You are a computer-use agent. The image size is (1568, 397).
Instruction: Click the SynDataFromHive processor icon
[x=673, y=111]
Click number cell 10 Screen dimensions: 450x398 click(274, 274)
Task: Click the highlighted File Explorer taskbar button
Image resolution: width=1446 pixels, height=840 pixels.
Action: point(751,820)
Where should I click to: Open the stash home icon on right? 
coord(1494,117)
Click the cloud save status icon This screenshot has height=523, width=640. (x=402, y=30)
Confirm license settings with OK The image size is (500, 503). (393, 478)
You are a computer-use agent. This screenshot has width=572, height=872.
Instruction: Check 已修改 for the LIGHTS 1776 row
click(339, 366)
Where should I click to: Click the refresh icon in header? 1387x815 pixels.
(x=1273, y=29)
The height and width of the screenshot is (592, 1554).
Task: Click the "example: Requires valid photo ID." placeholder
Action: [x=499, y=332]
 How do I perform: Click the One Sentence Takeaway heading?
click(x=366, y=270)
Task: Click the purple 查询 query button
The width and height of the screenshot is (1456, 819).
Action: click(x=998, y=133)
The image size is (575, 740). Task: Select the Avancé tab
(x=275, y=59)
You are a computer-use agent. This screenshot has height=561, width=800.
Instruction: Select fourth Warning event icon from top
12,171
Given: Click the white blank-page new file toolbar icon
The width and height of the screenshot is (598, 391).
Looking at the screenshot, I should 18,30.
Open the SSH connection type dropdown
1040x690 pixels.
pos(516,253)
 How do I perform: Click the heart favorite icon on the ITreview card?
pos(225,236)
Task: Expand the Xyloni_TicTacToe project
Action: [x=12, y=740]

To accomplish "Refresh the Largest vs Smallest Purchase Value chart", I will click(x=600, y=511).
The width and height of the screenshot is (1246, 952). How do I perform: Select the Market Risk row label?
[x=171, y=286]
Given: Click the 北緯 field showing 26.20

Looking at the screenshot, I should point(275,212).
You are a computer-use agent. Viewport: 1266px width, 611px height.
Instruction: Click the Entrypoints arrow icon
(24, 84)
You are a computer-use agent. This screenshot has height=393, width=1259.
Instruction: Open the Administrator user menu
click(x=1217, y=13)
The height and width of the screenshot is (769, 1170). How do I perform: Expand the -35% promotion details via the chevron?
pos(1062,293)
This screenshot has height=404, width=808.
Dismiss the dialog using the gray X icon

********

■ TASK DESCRIPTION: Convert each line of the listing above into a row of a Markdown table with two columns, Row and Line, omitting blank lines.

■ REPLY TO THE EXERCISE:
| Row | Line |
|---|---|
| 1 | You are a computer-use agent. The image size is (1568, 397). |
| 2 | Instruction: Click the SynDataFromHive processor icon |
| 3 | [x=673, y=111] |
| 4 | Click number cell 10 Screen dimensions: 450x398 click(274, 274) |
| 5 | Task: Click the highlighted File Explorer taskbar button |
| 6 | Image resolution: width=1446 pixels, height=840 pixels. |
| 7 | Action: point(751,820) |
| 8 | Where should I click to: Open the stash home icon on right?  |
| 9 | coord(1494,117) |
| 10 | Click the cloud save status icon This screenshot has height=523, width=640. (x=402, y=30) |
| 11 | Confirm license settings with OK The image size is (500, 503). (393, 478) |
| 12 | You are a computer-use agent. This screenshot has width=572, height=872. |
| 13 | Instruction: Check 已修改 for the LIGHTS 1776 row |
| 14 | click(339, 366) |
| 15 | Where should I click to: Click the refresh icon in header? 1387x815 pixels. |
| 16 | (x=1273, y=29) |
| 17 | The height and width of the screenshot is (592, 1554). |
| 18 | Task: Click the "example: Requires valid photo ID." placeholder |
| 19 | Action: [x=499, y=332] |
| 20 |  How do I perform: Click the One Sentence Takeaway heading? |
| 21 | click(x=366, y=270) |
| 22 | Task: Click the purple 查询 query button |
| 23 | The width and height of the screenshot is (1456, 819). |
| 24 | Action: click(x=998, y=133) |
| 25 | The image size is (575, 740). Task: Select the Avancé tab |
| 26 | (x=275, y=59) |
| 27 | You are a computer-use agent. This screenshot has height=561, width=800. |
| 28 | Instruction: Select fourth Warning event icon from top |
| 29 | 12,171 |
| 30 | Given: Click the white blank-page new file toolbar icon |
| 31 | The width and height of the screenshot is (598, 391). |
| 32 | Looking at the screenshot, I should 18,30. |
| 33 | Open the SSH connection type dropdown |
| 34 | 1040x690 pixels. |
| 35 | pos(516,253) |
| 36 |  How do I perform: Click the heart favorite icon on the ITreview card? |
| 37 | pos(225,236) |
| 38 | Task: Expand the Xyloni_TicTacToe project |
| 39 | Action: [x=12, y=740] |
| 40 | To accomplish "Refresh the Largest vs Smallest Purchase Value chart", I will click(x=600, y=511). |
| 41 | The width and height of the screenshot is (1246, 952). How do I perform: Select the Market Risk row label? |
| 42 | [x=171, y=286] |
| 43 | Given: Click the 北緯 field showing 26.20 |
| 44 | Looking at the screenshot, I should point(275,212). |
| 45 | You are a computer-use agent. Viewport: 1266px width, 611px height. |
| 46 | Instruction: Click the Entrypoints arrow icon |
| 47 | (24, 84) |
| 48 | You are a computer-use agent. This screenshot has height=393, width=1259. |
| 49 | Instruction: Open the Administrator user menu |
| 50 | click(x=1217, y=13) |
| 51 | The height and width of the screenshot is (769, 1170). How do I perform: Expand the -35% promotion details via the chevron? |
| 52 | pos(1062,293) |
| 53 | This screenshot has height=404, width=808. |
| 54 | Dismiss the dialog using the gray X icon |